I bestimmt die Vergütung des Dienstverpflichteten bei außerordentlicher Kündigung, II verhindert, dass der Vertragsteil, der die fristlose Kündigung verursacht hat, Vorteile daraus zieht (BAG NZA 89, 31). § 628 gilt nur für außerordentliche Kündigungen (§§ 626, 627) (ErfK/Müller-Glöge § 628 Rz 1) und nach Beginn der Dienstleistung. Wegen § 612 keine analoge Anwendung auf andere Beendigungstatbestände (BGH NJW 94, 1070 [BGH 26.01.1994 - VIII ZR 39/93]). Besteht aber ein wichtiger Grund iSv § 626 I, so kann § 628 entspr angewendet werden (zu II: BAG AP Nr 14, 16 zu § 628; Nr 8 zu § 4 KSchG 1969; zu I 2: ErfK/Müller-Glöge § 628 Rz 6). § 628 gilt für alle Dienstverhältnisse einschl Arbeitsverhältnisse, jedoch Sonderregelungen in § 23 BBiG (vgl BAG NJW 07, 3594 [BAG 08.05.2007 - 9 AZR 527/06]) und § 89a II HGB. § 628 ist abdingbar (BGH NJW 14, 2715; zu beachten ist § 307, bei Pauschalierung des Schadensersatzes § 309 Nr 5); im Arbeitsrecht allerdings vor Beendigung nicht zu Ungunsten des ArbN (arg. § 622 VI, MüKo/Henssler § 628 Rz 110); zwingende Vorgaben (zB MuSchG, EFZG, BUrlG) dürfen nicht umgangen werden (ErfK/Müller-Glöge § 628 Rz 49).

B. Teilvergütung, Abs 1 S 1.

 

Rn 2

Der nach § 614 vorleistungspflichtige Dienstverpflichtete kann vom Dienstberechtigten Vergütung seiner bisherigen Leistungen verlangen, bei Pauschalvergütung anteilig im Verhältnis zu den geschuldeten Leistungen (BGH NJW 14, 2715).

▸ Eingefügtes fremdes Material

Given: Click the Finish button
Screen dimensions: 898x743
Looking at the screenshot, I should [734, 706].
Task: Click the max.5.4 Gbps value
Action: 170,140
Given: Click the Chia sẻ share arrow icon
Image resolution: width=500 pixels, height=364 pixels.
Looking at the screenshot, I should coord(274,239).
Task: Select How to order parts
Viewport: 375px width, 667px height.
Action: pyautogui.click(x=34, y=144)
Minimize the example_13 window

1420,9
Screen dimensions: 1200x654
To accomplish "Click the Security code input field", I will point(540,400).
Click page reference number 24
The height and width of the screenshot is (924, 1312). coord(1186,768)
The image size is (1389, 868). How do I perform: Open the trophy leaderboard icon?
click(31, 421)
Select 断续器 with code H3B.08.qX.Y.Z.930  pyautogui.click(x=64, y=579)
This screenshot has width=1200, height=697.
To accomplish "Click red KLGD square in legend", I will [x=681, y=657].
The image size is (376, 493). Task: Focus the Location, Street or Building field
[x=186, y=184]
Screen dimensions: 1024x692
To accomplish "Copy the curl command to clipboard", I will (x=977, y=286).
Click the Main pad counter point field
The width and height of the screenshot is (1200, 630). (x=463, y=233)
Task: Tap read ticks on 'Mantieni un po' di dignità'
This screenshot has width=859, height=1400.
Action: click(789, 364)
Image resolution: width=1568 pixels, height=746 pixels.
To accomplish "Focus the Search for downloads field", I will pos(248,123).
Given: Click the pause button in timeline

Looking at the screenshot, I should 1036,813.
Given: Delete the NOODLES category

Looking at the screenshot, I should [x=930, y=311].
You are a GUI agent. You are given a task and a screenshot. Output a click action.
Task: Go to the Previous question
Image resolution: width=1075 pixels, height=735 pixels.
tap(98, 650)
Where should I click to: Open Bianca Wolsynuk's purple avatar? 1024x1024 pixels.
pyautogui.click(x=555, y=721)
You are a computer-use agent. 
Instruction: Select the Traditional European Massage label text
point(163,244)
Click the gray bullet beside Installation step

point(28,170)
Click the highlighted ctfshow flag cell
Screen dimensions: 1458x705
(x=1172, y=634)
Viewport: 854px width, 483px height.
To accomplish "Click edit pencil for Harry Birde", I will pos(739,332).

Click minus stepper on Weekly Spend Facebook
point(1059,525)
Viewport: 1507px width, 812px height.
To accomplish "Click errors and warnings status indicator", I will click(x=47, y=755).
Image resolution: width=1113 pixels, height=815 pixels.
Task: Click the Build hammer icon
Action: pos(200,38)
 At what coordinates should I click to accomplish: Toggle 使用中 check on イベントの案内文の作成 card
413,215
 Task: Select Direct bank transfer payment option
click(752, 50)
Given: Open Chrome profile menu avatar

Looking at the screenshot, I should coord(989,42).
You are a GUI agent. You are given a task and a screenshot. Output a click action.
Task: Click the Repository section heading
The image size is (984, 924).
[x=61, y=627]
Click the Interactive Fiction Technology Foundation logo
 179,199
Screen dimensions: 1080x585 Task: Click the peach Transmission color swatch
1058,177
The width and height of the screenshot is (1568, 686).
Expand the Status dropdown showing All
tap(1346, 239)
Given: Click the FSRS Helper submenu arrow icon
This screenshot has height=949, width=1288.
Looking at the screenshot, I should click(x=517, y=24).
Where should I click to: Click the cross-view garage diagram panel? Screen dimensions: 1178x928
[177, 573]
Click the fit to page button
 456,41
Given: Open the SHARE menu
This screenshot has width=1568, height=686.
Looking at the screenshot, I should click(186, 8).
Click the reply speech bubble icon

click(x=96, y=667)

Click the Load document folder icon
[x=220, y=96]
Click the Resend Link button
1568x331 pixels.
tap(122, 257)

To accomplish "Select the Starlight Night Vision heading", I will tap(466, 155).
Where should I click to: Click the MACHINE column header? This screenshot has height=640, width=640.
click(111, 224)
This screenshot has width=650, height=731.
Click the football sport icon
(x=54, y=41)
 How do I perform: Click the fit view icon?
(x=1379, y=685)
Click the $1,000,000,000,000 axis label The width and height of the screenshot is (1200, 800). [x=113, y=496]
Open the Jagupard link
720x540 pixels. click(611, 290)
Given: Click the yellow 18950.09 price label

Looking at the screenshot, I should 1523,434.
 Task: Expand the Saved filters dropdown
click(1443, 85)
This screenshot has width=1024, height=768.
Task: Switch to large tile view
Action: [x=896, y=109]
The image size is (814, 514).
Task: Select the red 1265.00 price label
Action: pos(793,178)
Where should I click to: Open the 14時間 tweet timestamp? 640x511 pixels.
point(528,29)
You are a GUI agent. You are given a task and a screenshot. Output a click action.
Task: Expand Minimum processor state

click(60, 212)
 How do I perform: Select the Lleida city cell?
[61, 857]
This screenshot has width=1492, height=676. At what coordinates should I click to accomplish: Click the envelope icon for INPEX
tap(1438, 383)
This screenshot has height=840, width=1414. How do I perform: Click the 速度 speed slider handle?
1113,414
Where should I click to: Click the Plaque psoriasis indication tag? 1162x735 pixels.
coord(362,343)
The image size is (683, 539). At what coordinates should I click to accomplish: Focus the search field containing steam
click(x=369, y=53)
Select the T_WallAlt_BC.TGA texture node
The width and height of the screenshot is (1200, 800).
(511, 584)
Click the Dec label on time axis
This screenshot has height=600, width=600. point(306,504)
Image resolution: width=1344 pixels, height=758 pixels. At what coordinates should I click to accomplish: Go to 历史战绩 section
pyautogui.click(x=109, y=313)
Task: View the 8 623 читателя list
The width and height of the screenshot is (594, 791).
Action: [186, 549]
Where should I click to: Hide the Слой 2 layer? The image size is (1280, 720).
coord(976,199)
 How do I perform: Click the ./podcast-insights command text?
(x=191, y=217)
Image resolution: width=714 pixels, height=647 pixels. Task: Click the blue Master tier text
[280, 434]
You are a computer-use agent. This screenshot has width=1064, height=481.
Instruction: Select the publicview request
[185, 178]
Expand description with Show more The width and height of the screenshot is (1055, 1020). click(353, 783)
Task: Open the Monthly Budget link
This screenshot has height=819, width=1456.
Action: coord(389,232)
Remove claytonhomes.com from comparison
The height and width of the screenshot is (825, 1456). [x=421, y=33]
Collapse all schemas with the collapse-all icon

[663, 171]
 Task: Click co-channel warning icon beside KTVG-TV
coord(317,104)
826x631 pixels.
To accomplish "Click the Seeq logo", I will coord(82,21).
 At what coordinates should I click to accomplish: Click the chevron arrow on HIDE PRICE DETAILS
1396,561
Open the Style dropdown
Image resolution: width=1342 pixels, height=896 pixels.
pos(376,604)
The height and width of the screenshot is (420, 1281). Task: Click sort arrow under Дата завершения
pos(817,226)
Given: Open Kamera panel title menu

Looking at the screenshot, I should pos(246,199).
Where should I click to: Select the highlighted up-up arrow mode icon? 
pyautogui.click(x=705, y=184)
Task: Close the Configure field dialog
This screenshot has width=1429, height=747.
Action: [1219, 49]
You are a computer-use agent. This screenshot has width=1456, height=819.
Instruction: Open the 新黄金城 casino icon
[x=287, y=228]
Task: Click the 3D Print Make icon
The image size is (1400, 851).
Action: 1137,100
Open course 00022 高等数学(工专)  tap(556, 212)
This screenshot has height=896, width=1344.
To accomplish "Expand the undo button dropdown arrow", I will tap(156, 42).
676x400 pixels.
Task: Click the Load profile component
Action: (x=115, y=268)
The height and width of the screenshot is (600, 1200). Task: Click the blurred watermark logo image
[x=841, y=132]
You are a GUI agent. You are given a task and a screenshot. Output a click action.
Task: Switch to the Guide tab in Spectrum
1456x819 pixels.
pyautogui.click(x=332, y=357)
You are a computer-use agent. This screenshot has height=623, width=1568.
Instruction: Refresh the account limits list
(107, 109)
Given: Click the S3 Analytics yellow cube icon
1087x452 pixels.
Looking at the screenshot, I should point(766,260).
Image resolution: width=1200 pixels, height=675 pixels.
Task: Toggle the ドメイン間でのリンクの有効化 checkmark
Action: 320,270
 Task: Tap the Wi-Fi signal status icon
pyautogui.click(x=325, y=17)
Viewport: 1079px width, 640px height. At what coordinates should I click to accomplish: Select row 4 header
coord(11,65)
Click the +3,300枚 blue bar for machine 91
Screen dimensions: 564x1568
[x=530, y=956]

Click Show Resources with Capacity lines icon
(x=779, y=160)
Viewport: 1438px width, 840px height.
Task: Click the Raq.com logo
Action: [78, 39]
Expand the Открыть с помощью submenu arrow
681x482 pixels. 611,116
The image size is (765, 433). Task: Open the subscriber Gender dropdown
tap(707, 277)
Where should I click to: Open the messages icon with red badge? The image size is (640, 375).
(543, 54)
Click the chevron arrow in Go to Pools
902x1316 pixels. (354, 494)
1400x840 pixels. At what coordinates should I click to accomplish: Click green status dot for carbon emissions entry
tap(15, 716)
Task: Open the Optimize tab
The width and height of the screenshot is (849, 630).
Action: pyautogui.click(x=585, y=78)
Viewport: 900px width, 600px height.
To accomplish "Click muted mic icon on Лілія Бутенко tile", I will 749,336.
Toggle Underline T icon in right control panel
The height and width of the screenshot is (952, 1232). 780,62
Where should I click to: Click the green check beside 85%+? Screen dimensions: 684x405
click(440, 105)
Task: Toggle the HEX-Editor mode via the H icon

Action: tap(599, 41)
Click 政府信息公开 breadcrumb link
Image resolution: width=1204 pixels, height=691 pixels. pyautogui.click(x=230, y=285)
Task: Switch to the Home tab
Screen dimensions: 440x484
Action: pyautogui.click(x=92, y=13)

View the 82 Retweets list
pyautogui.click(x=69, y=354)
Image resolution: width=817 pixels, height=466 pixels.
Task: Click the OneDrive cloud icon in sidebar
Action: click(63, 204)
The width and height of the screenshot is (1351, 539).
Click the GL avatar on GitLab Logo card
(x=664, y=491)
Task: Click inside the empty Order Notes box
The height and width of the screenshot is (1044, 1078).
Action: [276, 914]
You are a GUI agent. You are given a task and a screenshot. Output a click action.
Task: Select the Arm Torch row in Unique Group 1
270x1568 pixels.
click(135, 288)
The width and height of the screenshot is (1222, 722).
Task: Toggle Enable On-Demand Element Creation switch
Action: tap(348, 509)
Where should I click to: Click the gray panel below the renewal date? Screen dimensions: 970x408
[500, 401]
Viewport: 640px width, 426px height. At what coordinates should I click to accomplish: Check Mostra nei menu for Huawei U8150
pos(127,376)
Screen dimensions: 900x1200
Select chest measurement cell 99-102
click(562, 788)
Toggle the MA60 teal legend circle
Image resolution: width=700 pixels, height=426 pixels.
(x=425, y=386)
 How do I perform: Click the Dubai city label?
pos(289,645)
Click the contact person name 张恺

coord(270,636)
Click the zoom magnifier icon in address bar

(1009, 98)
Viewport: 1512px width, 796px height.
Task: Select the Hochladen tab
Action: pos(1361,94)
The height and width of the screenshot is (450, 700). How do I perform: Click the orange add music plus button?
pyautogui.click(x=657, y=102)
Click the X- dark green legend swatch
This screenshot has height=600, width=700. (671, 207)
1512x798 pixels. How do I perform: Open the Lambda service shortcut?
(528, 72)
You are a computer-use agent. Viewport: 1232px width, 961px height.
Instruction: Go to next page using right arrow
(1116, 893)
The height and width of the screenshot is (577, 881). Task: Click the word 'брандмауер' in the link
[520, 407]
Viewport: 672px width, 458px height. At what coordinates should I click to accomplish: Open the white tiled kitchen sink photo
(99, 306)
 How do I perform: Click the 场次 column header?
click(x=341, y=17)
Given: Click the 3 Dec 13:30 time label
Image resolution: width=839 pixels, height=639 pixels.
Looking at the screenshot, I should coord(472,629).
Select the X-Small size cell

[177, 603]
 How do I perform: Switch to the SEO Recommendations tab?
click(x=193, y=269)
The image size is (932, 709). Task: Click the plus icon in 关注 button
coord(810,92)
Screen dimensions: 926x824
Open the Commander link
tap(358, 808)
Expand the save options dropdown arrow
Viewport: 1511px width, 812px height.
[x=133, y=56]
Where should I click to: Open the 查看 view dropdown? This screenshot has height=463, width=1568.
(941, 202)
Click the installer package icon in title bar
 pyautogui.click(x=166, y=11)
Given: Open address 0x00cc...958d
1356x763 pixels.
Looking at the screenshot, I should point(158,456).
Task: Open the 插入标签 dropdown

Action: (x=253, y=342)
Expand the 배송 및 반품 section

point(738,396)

C. Herabsetzung der Teilvergütung, Abs 1 S 2.

 

Rn 3

I 2 bezieht sich nur auf den Teilvergütungsanspruch nach I 1 (BGH NJW 97, 189 [BGH 17.10.1996 - IX ZR 37/96]) und greift (1.), wenn der Dienstverpflichtete kündigt, ohne dazu durch vertragswidriges Verhalten des Dienstberechtigten veranlasst worden zu sein (Alt 1), selbst wenn er zu seiner Kündigung durch eigene gravierende persönliche Probleme bestimmt wurde (ErfK/Müller-Glöge § 628 Rz 9), und (2.), wenn der Dienstberechtigte kündigt, weil er dazu durch vertragswidriges Verhalten des Dienstverpflichteten veranlasst wurde (Alt 2). Veranlassen meint adäquate Kausalität (BGH NJW 63, 2068 [BGH 12.06.1963 - VII ZR 272/61]). Vertragswidriges Verhalten der jeweiligen Partei oder ihrer Erfüllungsgehilfen muss schuldhaft (§§ 276, 278) sein (BGH NJW 19, 1870 [BGH 07.03.2019 - IX ZR 221/18]), zB der Ausspruch einer fahrlässig für wirksam gehaltenen außerordentlichen Kündigung (BAG AP Nr 2 zu § 276 – ›Vertragsverletzung‹). Haben sich beide Seiten schuldhaft vertragswidrig verhalten, wird der Teilvergütungsanspruch gem I 1 des Dienstverpflichteten analog § 254 gekürzt (ErfK/Müller-Glöge § 628 Rz 9b). Anspruchskürzung iÜ nur, wenn das Interesse an der bisherigen Leistung gerade infolge der Kündigung weggefallen ist (BAG AP Nr 2 zu § 628 – ›Teilvergütung‹), erbrachte Dienstleistungen für den Dienstberechtigten also ganz oder teilweise nutzlos sind (BGH NJW-RR 12, 294 [BGH 29.09.2011 - IX ZR 170/10]).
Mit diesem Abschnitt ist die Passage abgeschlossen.